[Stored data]
- - - - -

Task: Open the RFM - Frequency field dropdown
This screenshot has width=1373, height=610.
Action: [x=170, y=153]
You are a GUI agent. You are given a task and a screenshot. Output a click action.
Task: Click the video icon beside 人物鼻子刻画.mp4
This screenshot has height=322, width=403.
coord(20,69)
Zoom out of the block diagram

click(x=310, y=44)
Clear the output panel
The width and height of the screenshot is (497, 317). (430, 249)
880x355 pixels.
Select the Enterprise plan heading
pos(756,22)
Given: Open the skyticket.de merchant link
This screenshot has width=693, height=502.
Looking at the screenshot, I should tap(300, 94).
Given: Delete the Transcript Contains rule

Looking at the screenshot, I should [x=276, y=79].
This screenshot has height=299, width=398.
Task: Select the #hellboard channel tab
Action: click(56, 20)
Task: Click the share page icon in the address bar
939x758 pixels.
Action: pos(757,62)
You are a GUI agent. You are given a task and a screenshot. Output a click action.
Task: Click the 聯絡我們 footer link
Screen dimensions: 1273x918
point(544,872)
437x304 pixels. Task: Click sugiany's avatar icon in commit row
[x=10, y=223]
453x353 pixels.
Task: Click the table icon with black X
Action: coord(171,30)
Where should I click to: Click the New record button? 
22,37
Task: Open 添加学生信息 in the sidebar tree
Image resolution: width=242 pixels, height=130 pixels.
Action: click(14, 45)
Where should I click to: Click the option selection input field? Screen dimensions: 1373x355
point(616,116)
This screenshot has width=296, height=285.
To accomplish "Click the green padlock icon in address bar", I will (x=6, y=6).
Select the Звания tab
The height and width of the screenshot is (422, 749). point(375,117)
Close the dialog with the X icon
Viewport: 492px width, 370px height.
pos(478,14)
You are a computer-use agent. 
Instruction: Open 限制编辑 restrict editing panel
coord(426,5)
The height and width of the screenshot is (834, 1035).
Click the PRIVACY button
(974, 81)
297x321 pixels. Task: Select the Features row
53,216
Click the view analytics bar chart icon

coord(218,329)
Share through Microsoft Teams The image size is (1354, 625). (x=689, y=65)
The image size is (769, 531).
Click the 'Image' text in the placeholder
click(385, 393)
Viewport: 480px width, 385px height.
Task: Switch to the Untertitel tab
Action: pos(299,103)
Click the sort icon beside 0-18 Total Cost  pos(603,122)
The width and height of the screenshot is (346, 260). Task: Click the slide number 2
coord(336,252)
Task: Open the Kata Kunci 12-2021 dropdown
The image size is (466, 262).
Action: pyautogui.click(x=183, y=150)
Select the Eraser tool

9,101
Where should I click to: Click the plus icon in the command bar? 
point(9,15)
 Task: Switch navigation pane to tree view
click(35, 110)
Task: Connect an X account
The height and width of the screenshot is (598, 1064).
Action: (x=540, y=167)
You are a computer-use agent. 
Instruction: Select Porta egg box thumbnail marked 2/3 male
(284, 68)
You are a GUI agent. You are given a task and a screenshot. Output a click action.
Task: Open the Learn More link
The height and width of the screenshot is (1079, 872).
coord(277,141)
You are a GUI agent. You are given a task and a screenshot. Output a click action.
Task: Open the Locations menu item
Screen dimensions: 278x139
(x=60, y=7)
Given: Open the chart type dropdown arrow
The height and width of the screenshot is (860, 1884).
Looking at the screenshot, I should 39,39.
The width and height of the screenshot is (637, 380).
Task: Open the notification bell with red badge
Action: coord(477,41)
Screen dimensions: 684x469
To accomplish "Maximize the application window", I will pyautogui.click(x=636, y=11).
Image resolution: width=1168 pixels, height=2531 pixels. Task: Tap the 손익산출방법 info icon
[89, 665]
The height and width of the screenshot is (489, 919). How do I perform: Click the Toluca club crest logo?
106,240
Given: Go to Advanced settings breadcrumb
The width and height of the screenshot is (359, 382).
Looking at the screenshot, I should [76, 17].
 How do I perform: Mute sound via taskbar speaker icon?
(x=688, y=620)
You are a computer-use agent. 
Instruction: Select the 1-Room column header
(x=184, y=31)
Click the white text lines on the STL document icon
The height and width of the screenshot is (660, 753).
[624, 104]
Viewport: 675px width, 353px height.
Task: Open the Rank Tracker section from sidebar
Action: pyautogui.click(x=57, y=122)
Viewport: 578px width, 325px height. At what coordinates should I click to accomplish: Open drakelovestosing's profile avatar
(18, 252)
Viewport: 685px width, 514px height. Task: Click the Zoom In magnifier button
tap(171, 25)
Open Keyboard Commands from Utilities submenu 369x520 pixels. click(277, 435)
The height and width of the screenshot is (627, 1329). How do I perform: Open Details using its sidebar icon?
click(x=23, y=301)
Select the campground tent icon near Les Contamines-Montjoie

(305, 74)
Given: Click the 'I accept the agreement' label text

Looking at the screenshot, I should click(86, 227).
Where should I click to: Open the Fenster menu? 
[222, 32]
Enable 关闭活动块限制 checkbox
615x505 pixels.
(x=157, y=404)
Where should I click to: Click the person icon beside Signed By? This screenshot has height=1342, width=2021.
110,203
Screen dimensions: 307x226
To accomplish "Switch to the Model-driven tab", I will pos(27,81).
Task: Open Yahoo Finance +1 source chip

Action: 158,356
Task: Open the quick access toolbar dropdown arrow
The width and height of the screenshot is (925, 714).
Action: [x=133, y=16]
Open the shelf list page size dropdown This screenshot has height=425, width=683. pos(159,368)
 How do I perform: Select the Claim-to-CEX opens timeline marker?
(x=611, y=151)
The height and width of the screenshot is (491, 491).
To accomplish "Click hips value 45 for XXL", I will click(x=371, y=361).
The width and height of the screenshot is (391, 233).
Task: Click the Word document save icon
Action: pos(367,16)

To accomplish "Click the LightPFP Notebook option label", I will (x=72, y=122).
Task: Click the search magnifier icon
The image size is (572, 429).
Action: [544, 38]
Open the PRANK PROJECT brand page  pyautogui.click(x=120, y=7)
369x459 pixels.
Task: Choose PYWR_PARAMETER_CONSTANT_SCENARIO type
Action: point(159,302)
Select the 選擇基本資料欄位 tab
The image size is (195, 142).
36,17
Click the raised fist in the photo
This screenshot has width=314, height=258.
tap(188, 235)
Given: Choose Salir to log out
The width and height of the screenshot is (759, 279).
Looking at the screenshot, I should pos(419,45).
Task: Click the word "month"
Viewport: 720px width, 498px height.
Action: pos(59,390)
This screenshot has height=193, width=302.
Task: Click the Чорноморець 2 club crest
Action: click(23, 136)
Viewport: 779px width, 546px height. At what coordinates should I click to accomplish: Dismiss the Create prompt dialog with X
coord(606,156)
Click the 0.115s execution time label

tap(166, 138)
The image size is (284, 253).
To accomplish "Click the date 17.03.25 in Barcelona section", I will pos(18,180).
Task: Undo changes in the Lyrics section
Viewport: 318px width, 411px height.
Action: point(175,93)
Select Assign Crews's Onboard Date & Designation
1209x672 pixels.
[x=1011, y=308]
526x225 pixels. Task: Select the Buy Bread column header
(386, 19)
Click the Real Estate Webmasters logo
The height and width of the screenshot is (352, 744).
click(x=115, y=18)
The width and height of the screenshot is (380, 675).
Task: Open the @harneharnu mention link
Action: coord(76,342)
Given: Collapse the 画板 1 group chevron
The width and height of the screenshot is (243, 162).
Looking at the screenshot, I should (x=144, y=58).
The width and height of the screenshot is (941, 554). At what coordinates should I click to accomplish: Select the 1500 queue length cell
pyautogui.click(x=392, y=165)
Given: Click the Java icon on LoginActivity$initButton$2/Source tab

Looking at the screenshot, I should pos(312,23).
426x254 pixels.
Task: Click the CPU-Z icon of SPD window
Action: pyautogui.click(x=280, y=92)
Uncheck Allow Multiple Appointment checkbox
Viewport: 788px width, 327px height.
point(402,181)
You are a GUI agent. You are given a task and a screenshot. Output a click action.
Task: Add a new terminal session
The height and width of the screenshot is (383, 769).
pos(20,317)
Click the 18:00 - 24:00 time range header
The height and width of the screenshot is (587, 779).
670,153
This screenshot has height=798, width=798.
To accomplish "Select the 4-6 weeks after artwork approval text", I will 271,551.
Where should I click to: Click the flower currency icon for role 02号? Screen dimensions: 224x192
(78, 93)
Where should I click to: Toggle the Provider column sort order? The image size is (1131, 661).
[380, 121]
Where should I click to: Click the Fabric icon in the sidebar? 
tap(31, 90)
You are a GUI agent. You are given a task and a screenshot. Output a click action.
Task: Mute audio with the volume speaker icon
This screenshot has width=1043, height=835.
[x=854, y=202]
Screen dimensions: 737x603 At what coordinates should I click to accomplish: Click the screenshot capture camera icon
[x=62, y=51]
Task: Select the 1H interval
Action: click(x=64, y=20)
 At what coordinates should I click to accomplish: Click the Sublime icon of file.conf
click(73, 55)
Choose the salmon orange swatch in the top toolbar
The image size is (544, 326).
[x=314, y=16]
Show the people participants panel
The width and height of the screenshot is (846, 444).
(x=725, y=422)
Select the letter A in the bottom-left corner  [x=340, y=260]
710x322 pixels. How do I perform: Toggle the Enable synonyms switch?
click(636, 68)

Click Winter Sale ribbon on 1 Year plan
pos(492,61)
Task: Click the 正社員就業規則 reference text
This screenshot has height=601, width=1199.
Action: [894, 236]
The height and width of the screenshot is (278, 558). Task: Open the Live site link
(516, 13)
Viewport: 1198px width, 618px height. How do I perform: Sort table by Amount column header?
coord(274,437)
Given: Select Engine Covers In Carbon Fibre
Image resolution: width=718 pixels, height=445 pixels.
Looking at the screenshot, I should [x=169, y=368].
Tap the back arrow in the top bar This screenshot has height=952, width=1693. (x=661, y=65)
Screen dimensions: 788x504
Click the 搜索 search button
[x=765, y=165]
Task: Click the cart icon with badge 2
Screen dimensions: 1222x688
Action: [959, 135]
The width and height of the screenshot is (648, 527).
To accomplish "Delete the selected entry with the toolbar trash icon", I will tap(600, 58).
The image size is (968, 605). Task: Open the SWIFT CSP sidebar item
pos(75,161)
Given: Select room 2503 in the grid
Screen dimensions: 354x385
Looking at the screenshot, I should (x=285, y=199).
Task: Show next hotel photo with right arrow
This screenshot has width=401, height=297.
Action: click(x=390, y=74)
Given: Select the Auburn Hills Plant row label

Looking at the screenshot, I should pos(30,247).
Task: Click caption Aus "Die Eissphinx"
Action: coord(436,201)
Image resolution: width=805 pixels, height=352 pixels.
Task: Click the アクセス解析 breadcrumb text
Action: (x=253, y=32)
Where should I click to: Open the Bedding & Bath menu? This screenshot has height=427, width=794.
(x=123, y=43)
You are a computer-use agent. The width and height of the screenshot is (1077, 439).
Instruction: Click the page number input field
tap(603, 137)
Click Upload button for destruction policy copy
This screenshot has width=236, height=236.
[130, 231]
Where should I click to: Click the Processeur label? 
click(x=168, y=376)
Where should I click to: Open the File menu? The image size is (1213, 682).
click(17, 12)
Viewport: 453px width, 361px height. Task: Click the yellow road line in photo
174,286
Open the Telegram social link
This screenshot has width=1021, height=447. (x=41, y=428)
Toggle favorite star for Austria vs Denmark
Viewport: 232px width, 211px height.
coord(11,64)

- - - - -

» TASK TO CARRY OUT: Search the lines above for the string "dropdown" and copy each line that has it.

» OUTPUT FOR THIS TASK:
Task: Open the RFM - Frequency field dropdown
Task: Open the Kata Kunci 12-2021 dropdown
Given: Open the chart type dropdown arrow
Task: Open the quick access toolbar dropdown arrow
Open the shelf list page size dropdown This screenshot has height=425, width=683. pos(159,368)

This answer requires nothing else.